US says other countries willing to launch air strikes in Syria
US says other countries willing to launch air strikes in Syria
US has launched air strikes against Islamic State within Iraq and President Barack Obama on September 10 authorized air strikes in Syria.

Washington: The United States has indications other countries are willing to launch air strikes against Islamic State militants in Syria, its UN ambassador said on Sunday, predicting "we will not do the air strikes alone."

Washington is trying to build an international military, political and financial coalition to defeat the radical Sunni Muslim group that has seized swathes of Iraq and Syria and proclaimed a caliphate in the heart of the Middle East.

US Ambassador to the United Nations Samantha Power was asked on CBS' "Face the Nation" if Washington had any indication other countries were willing to launch air strikes in Syria.

"We do," Power said. "But we're going to leave it to other nations to announce for themselves what their specific commitments to the coalition are going to be."

Power highlighted US efforts to build a coalition against Islamic State on television news shows as world leaders gathered in New York for this week's UN General Assembly.

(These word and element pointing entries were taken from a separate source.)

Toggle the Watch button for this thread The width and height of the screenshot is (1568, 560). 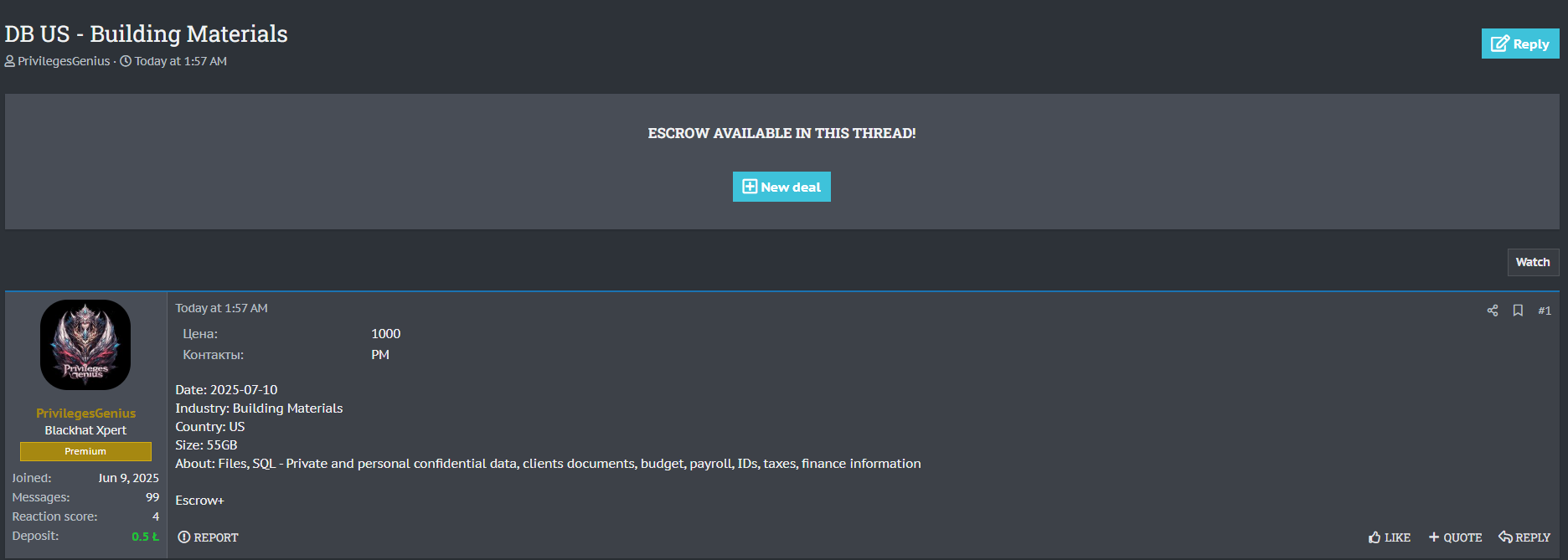[x=1532, y=262]
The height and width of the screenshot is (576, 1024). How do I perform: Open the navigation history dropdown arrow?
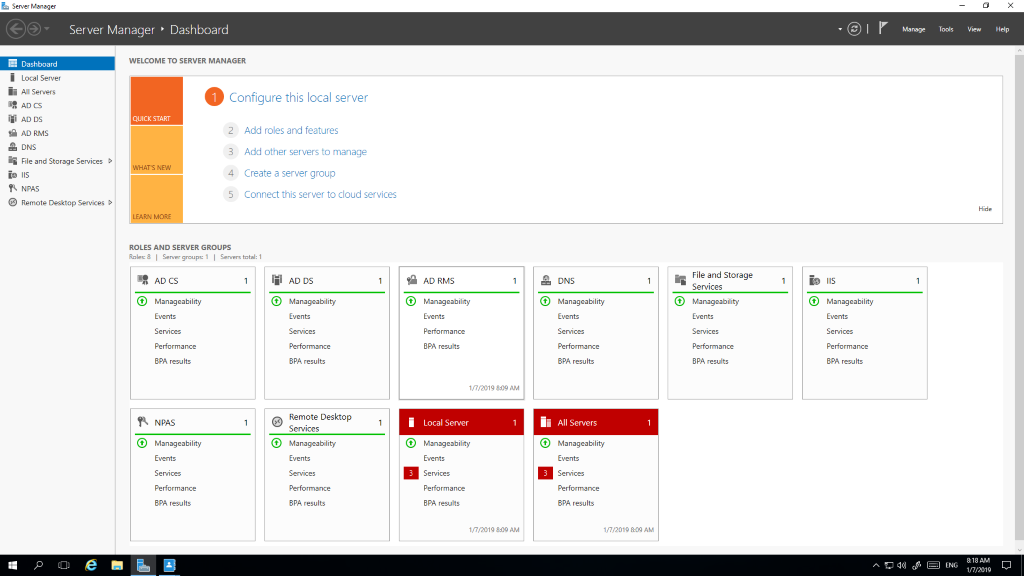tap(47, 29)
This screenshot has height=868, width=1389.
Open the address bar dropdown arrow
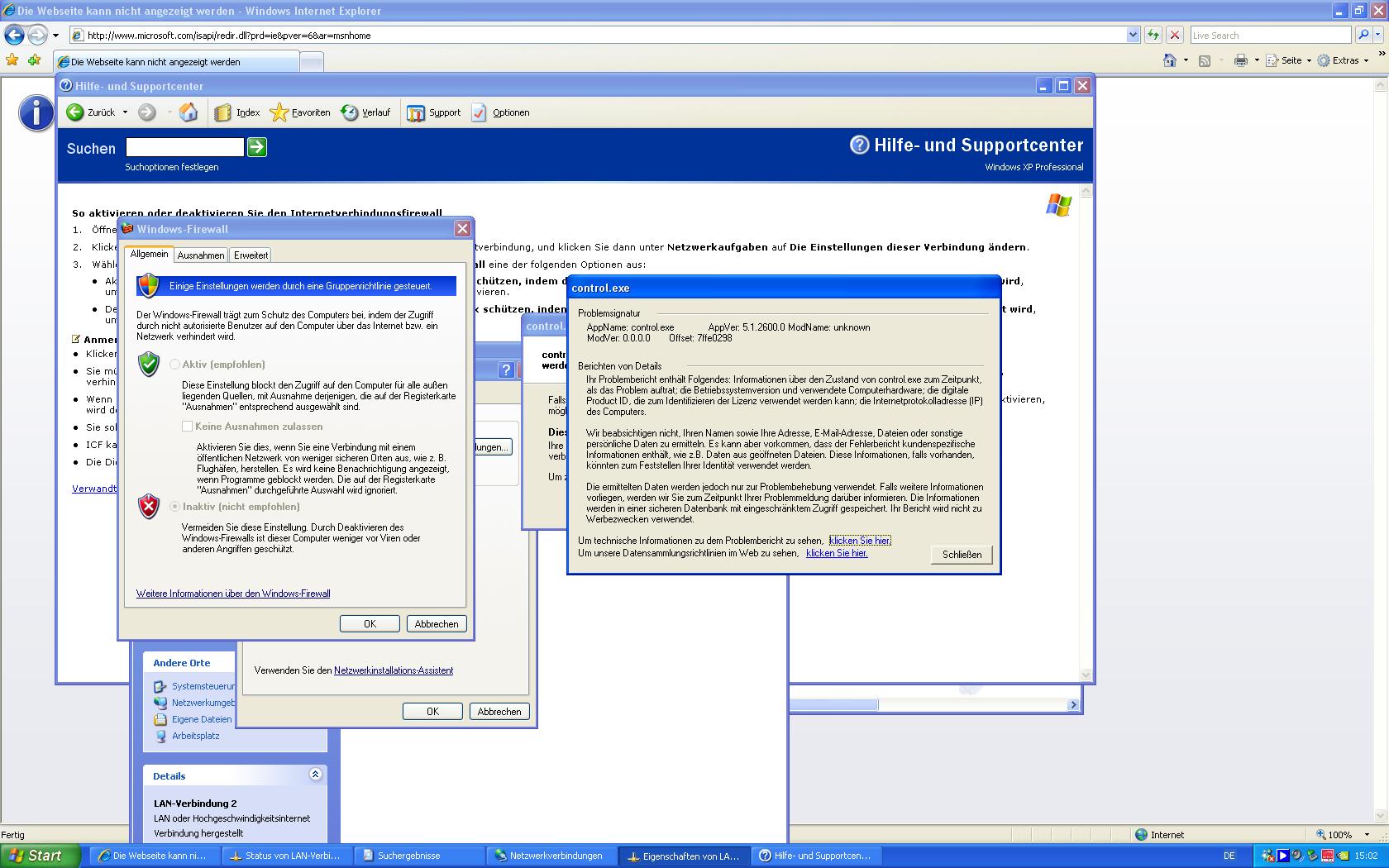[x=1133, y=35]
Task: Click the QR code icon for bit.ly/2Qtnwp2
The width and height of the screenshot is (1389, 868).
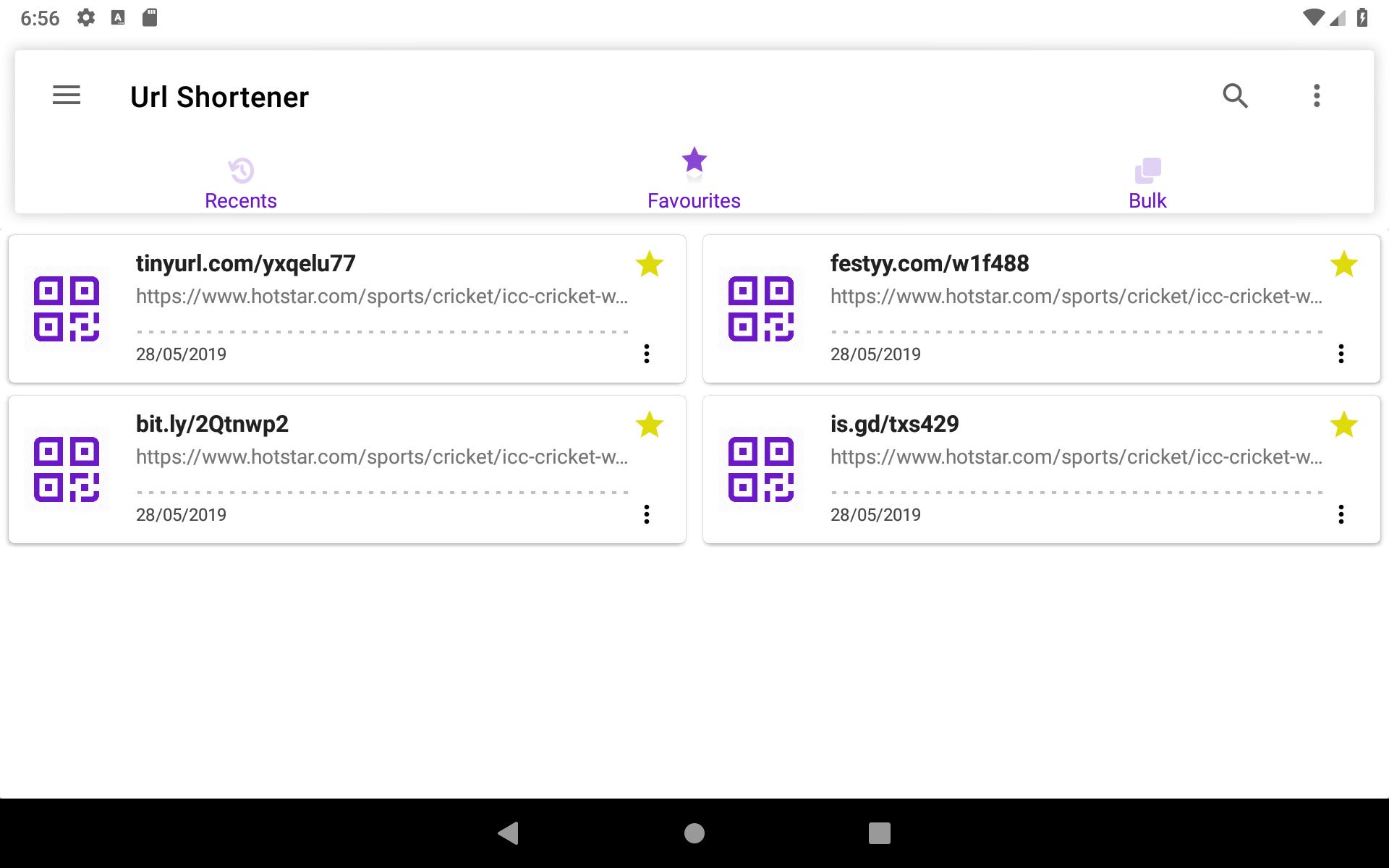Action: pos(67,468)
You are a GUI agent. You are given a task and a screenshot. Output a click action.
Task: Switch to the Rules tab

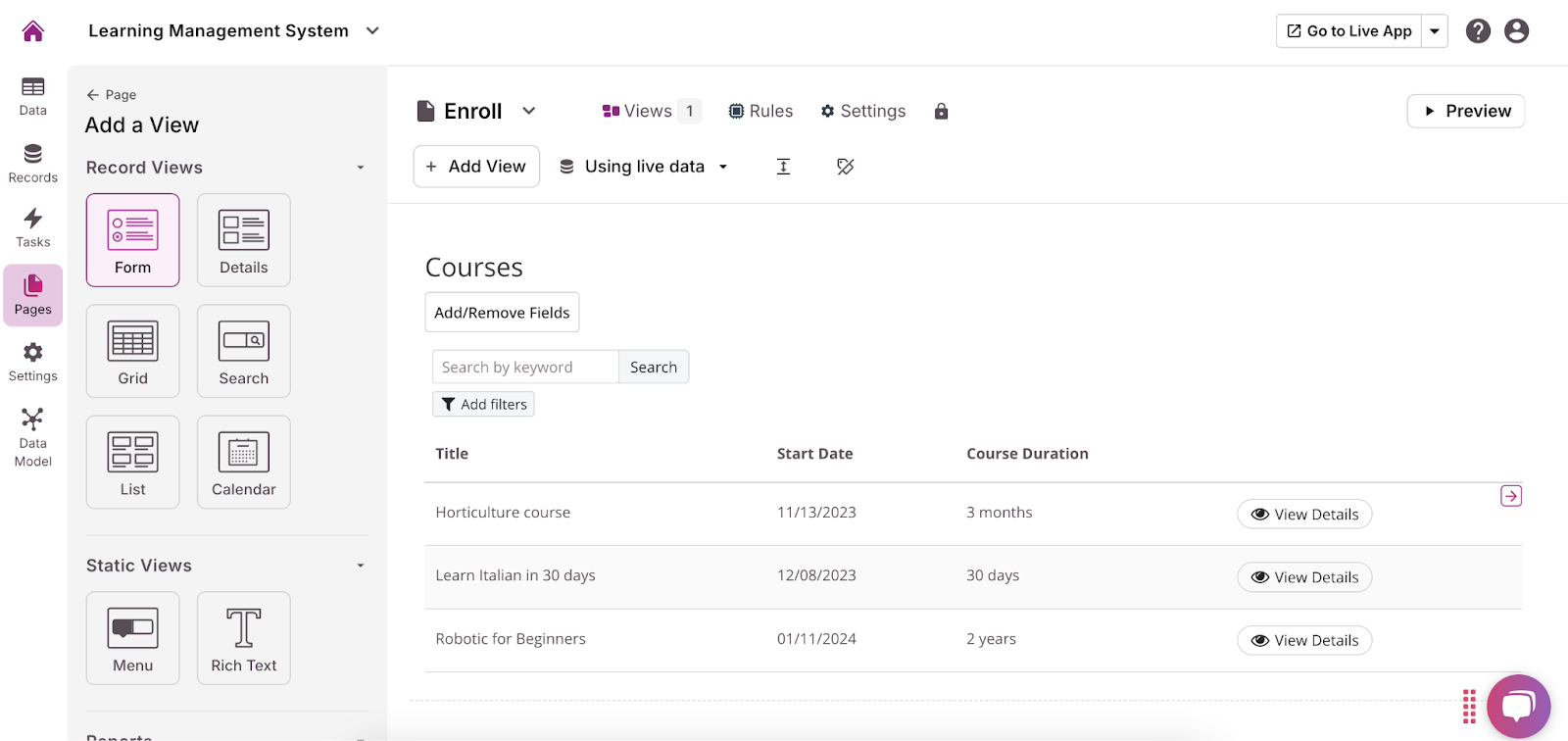pyautogui.click(x=760, y=112)
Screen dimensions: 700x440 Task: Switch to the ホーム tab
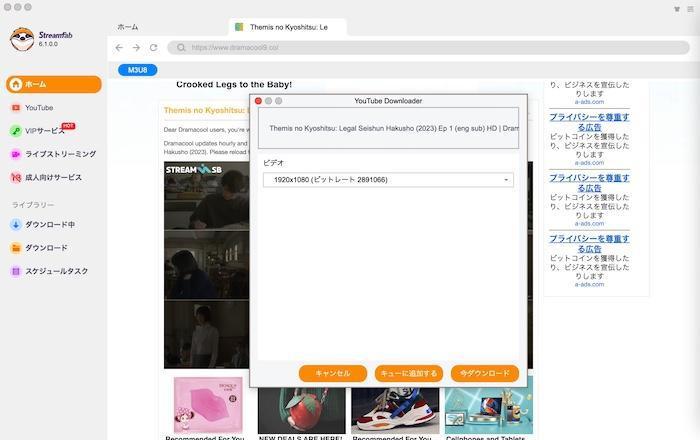click(x=128, y=27)
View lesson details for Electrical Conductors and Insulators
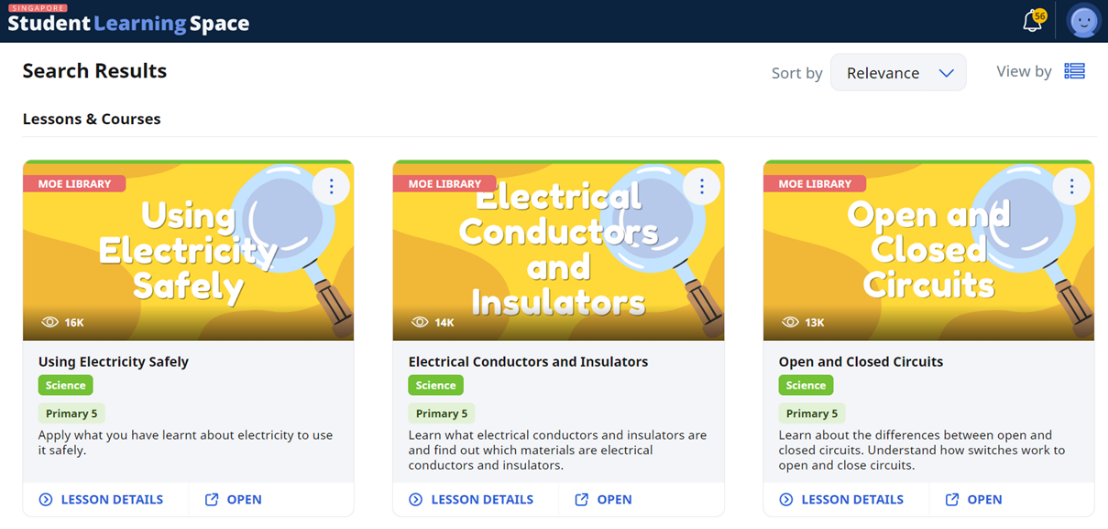Viewport: 1108px width, 529px height. 471,499
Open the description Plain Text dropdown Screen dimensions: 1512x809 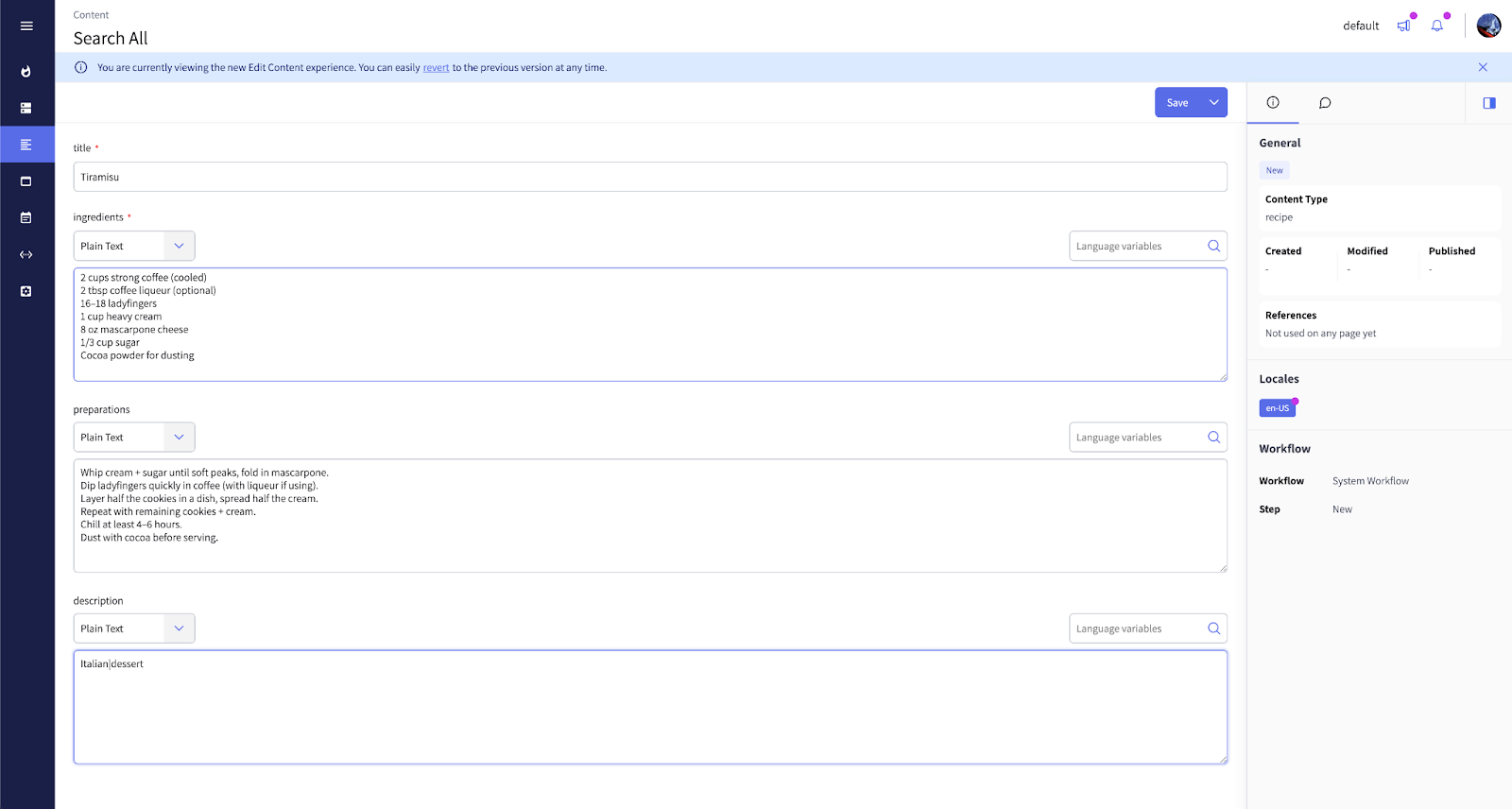tap(134, 628)
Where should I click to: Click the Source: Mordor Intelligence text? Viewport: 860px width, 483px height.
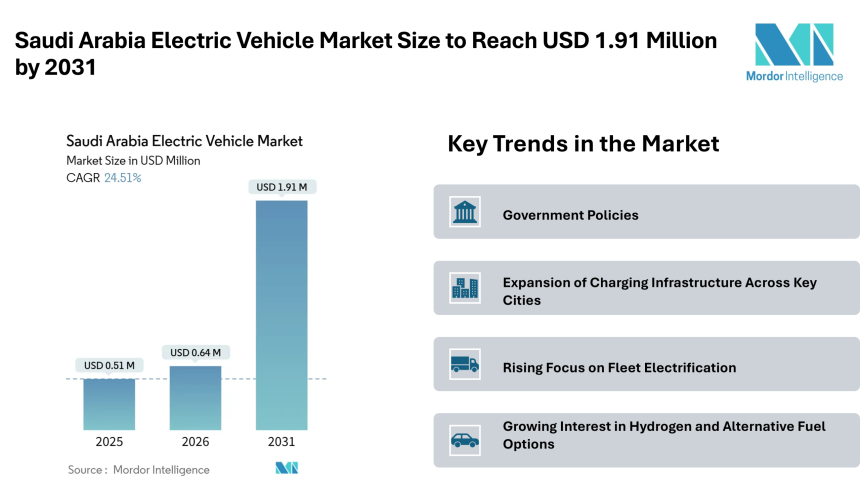(138, 469)
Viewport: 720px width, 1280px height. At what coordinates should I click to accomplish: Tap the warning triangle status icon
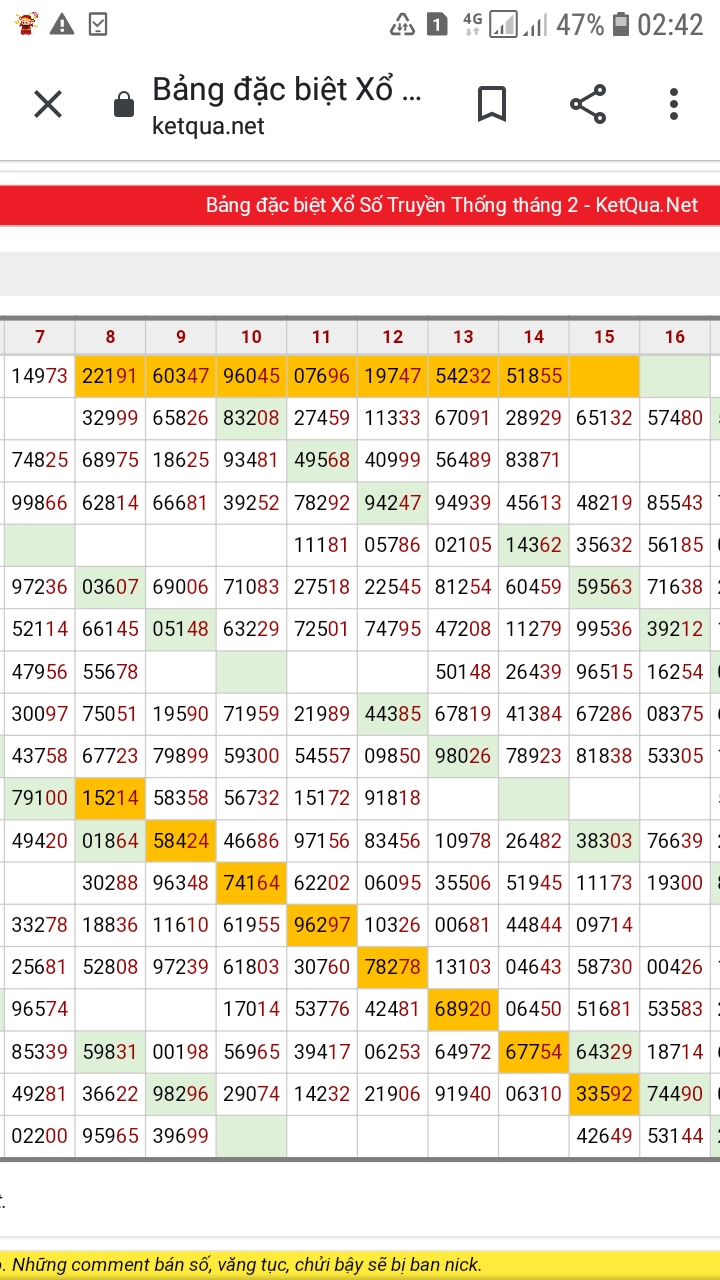click(62, 24)
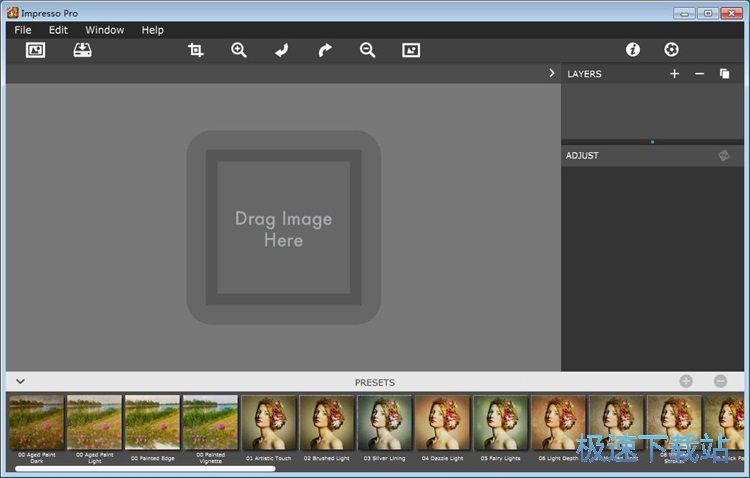Open the info icon in toolbar
The width and height of the screenshot is (750, 478).
pos(632,50)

The United States has launched air strikes against Islamic State within Iraq and President Barack Obama on September 10 authorized air strikes in Syria aimed at denying Islamic State fighters safe havens in either country.

Power refused to identify any of the countries that might join any air strike effort in Syria, but told CBS, "we do indeed have the support along the lines that I've described."

"There's universal support, I think, for degrading and destroying this group," Power said on ABC's "This Week."

"I will make you a prediction ... which is that we will not do the air strikes alone if the president decides to do the air strikes," she said.

France last week launched its first air strikes inside Iraq, but its president, Francois Hollande, has ruled out strikes inside Syria as well as sending in ground troops.

The United States, president of the UN Security Council for September, called a meeting on Iraq on Friday where Secretary of State John Kerry said every nation, including Iran, had a role to play in the coalition.

Obama, who said last week 40 countries had pledged to help, has already ordered 1,600 US troops into Iraq.

The US president will give a speech at the General Assembly on Wednesday to make the case again for world action against Islamic State.